Jack stared in horror at the western horizon. The Pyramid of Menkaure was engulfed in flames, lighting up the Giza plateau like a vision of hell. Those who had been threatening it had finally gotten their way, picking up where the son of Saladin had left off in the twelfth century, only with powers of destruction that no medieval caliph could ever have envisaged. Jack felt the anger well up inside him, a rage against those who had orchestrated this. They claimed to be acting in the name of the one god, but in truth they represented no god. He looked down at the form that had followed him out of the tunnel entrance. He and Costas had just carried out one of the most extraordinary dives of their lives, and had uncovered the greatest treasure that any civilization could offer. He glanced at the flames again, this time feeling only a cold determination. He would not let the forces of darkness destroy the truth of history. He turned back and helped Costas to his feet. “This place is about to implode. If we don’t get out of here, nobody will ever know what we’ve found. Let’s move.”

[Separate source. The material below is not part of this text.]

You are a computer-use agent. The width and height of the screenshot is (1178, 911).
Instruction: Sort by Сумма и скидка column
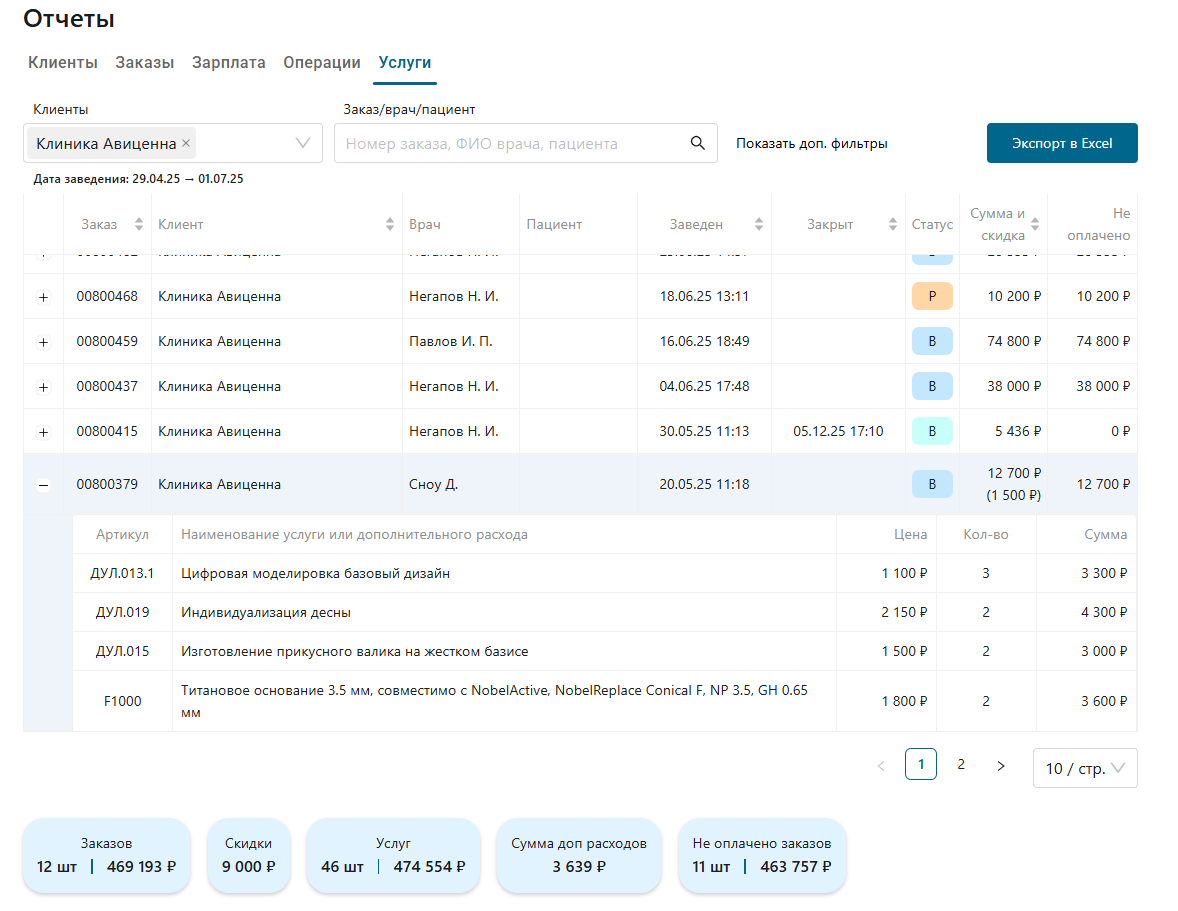pyautogui.click(x=1035, y=225)
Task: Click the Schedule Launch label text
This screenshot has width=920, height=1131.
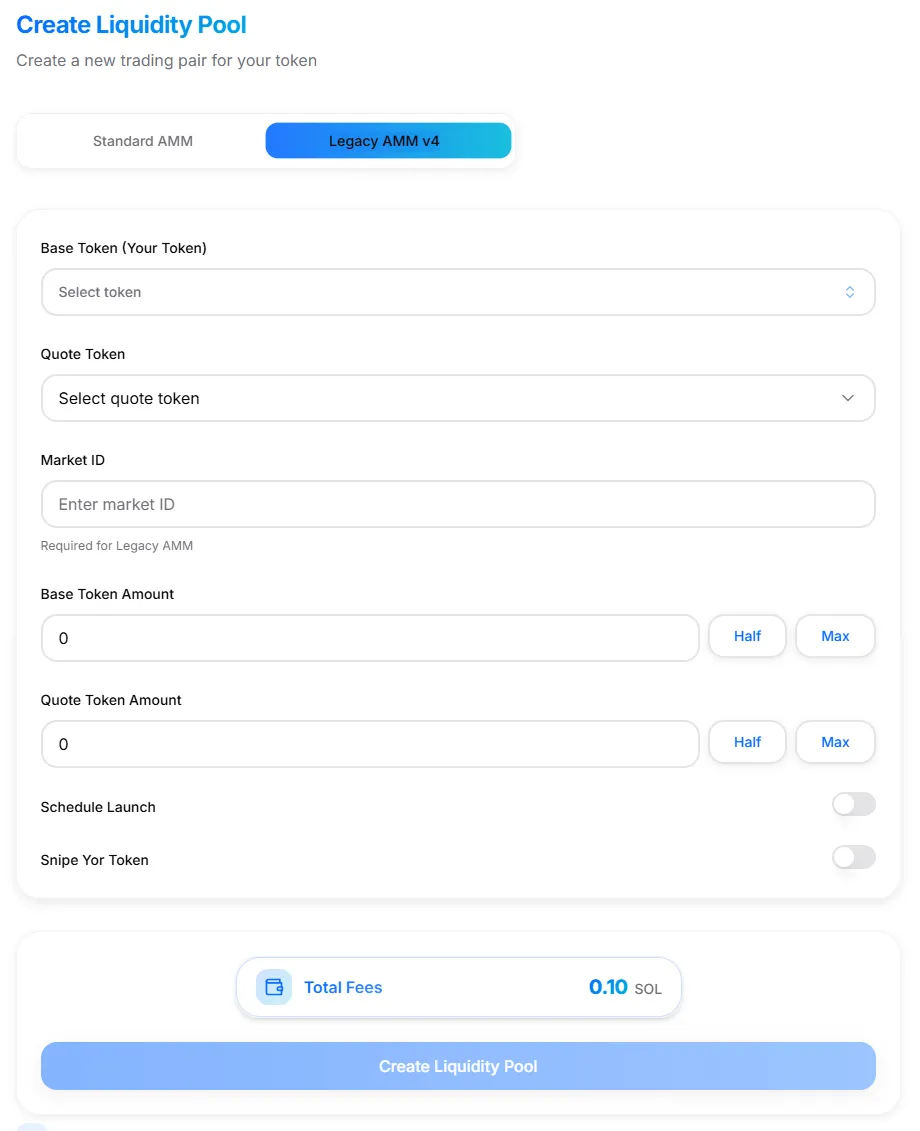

A little over an hour later, they crouched behind a wall just outside Fustat, the Old City of Cairo, a stone’s throw from the Ben Ezra synagogue. After leaving the tunnel they had jogged in the darkness along a dusty track toward the lights of the city, both of them soon drenched in sweat in the humid air of the night. The smell of burning had been all around them, an acrid, cloying smell that became worse as they entered the outer sprawl of the city, making them cough and slow down. Partway along they had found an abandoned car with the key still in the ignition and had sped along a highway toward the Nile. They left the car once they had found a motorboat, which they used to cross the river to the eastern shore beside Fustat. The journey had been an eerie one, with hardly any other cars on the roads and only a few people to be seen, the rest probably cowering in their houses or caught up in what was going on in the city center. As they had come closer, the noise had become louder — chanting and wailing, shrieks and screams, long bursts of gunfire, and above it a constant call from the minarets around the city, their recordings sounding as through they had been put on a continuous loop by the extremist junta, who by now must have swept aside the last residues of legitimate government in Egypt.